It was a strange thought when he was stranded at a sorry apology of a country inn without his valet—and without most of the other comforts he usually took for granted.

He shaved in the cold water that had been sitting in the pitcher on the washstand since the night before, got dressed, and pulled on his top boots, his greatcoat, and his hat. He held his gloves in one hand as he descended the stairs. All was in darkness. As he had fully expected, Wally was still in his bed—and maybe the coachmen were still in theirs. They had still been playing cards and voicing dark suspicions about each other’s honesty when he had finally felt it safe to go up to bed well after midnight—safe for his own peace of mind, that was. When she had said that it was time for bed, he had felt for a few moments—again!—that the top of his head might well blow off.

He had an excess of energy this morning despite the fact that he had not slept much. And since he could not go riding—his favorite early morning exercise—or boxing or fencing, which would have been worthy alternatives, he would clear some of the snow away from before the door, he decided, pulling on his gloves, letting himself out into the dusk of approaching daylight, and wading back to the stables in search of a shovel and broom. With the help of Peters, who was already out there tending the horses, he found what he was looking for.

“I’ll do it myself after I’ve finished in ’ere, guv, if you like,” Peters said. “I’d rather that than wash bloomin’ dishes again. But I can see you are fair to bustin’ with wanting something to do yourself. So you go ahead.”

“Much obliged to you,” Lucius said dryly.

He took the shovel and set to work with it.

In the gathering light he could see that the inn was at some remove from a village, which he had suspected must be there, but that the road connecting them was so completely submerged beneath the snowfall that it was impossible to know exactly where it was. There were unlikely to be visitors today even if would-be imbibers of ale knew that the landlord was due home. It was even more unlikely that the Parkers would be able to return.

He rather suspected that he might prefer Miss Allard’s cooking anyway, unless beef pie was her pièce de résistance and she was incapable of preparing anything else. She could make it again, though, as far as he was concerned.

After an hour he had shoveled a path from the door to the stables and another from the door to what he estimated to be the road. He felt breathless and warm and invigorated. While he had been working, the sun had come up. At least, he presumed it had—the sky was still cloudy and a few snowflakes still sifted down from the heavens now and then. But at least the world was light.

He leaned on the shovel and drew in a deep breath of fresh air. He still had more energy than he was going to be able to use up stranded inside a small country inn for a whole day.

He shoveled along beside the inn, past what he realized was the kitchen window. He straightened up and glanced inside.

Frances Allard was up already and busily employed close to the fire. Whether she had built it and lit it herself he did not know, but it looked as if it had been going for some time.

She was wearing a similar dress to yesterday’s except that this one was cream in color and suited her better. Her hair was neatly, sleekly dressed. She was wrapped again in a large apron.
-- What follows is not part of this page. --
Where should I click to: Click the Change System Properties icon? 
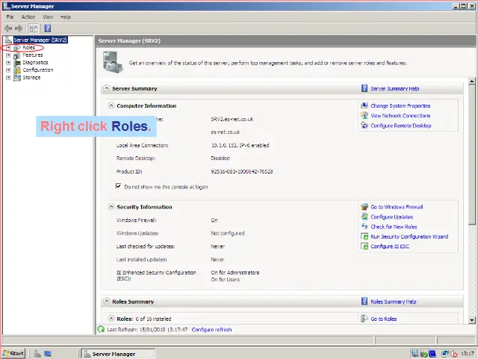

He could see steam curling from the spout of the kettle. There was something cooking on the range top. On the table was a bowl of what looked like whipped eggs.

He was, he realized suddenly, ravenously hungry.

He was also curiously charmed by the domesticity of the scene—and more than a little aroused by it. There was something almost erotic about the sight of a woman bending and turning and absorbed in the task of cooking a meal.

It was a thought that he must definitely not pursue any further. She was a schoolteacher and doubtless virtuous to a fault.

She was, in other words, strictly off-limits.

She turned from the fire as if she felt his eyes on her and saw him looking in on her. And then—damnation!—she actually smiled and looked dazzling even this early in the morning. That smile of hers was a lethal weapon, and under present circumstances he would be just as happy if she did not use it on him.

She beckoned him and pointed at the cooking food.

When he entered the kitchen a few minutes later after shaking out his greatcoat and changing his boots, he could see that she had laid two places at the long kitchen table.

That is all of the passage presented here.